===== Data provided

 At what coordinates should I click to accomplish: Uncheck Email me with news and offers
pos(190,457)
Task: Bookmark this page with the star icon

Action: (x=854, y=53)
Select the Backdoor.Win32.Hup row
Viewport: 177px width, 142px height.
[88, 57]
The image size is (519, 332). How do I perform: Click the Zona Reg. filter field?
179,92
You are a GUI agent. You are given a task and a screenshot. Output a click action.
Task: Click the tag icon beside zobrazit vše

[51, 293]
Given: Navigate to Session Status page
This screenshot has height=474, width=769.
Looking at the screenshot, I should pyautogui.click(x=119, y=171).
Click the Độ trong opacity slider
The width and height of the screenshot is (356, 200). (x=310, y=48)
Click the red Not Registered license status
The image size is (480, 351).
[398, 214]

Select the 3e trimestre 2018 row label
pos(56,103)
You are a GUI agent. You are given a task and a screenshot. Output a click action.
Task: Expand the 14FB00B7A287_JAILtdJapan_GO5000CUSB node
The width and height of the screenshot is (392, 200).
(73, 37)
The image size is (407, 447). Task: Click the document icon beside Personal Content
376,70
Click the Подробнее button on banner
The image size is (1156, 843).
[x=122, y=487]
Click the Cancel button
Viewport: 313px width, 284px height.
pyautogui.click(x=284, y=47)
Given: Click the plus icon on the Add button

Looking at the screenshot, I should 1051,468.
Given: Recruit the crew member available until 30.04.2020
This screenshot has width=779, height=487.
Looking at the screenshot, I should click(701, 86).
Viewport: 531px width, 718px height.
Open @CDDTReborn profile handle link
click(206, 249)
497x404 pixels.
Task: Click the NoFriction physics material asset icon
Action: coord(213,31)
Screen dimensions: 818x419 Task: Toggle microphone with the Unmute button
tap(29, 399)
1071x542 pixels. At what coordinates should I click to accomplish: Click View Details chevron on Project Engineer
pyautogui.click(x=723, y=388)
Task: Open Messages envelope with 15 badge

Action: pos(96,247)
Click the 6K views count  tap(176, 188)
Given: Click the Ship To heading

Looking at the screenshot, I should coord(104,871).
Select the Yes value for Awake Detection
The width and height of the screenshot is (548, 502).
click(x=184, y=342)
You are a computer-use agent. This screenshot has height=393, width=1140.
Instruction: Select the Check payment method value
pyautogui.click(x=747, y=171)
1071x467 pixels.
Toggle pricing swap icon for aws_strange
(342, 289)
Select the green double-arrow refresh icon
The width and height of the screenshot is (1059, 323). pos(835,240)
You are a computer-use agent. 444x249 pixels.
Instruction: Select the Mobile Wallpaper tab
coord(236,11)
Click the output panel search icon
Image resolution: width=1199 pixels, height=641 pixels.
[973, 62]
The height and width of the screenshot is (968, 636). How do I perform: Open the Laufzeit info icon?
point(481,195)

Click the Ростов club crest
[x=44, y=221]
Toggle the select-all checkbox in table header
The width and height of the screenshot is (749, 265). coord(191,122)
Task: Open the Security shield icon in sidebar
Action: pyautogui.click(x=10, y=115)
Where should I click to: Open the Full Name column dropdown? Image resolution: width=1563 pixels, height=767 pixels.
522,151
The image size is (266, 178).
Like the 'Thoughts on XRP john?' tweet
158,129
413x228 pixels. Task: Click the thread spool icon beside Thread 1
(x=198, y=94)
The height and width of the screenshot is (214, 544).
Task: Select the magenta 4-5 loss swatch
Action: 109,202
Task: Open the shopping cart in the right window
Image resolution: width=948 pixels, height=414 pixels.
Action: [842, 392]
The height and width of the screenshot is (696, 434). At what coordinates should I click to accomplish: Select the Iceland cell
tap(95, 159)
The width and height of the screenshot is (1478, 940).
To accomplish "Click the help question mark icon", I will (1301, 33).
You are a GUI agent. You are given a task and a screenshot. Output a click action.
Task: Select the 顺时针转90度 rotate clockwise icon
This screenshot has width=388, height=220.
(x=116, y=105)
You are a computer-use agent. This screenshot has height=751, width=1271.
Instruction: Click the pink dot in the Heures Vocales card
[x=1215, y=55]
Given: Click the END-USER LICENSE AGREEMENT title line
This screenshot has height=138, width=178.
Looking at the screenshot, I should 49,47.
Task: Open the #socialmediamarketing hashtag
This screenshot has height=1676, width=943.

==========

Work order: Your answer should consist of the lines from the line with "Click the Cancel button" to the line with "Viewport: 531px width, 718px height." above, repeated exactly, both ends included.

Response below:
Click the Cancel button
Viewport: 313px width, 284px height.
pyautogui.click(x=284, y=47)
Given: Click the plus icon on the Add button

Looking at the screenshot, I should 1051,468.
Given: Recruit the crew member available until 30.04.2020
This screenshot has width=779, height=487.
Looking at the screenshot, I should click(701, 86).
Viewport: 531px width, 718px height.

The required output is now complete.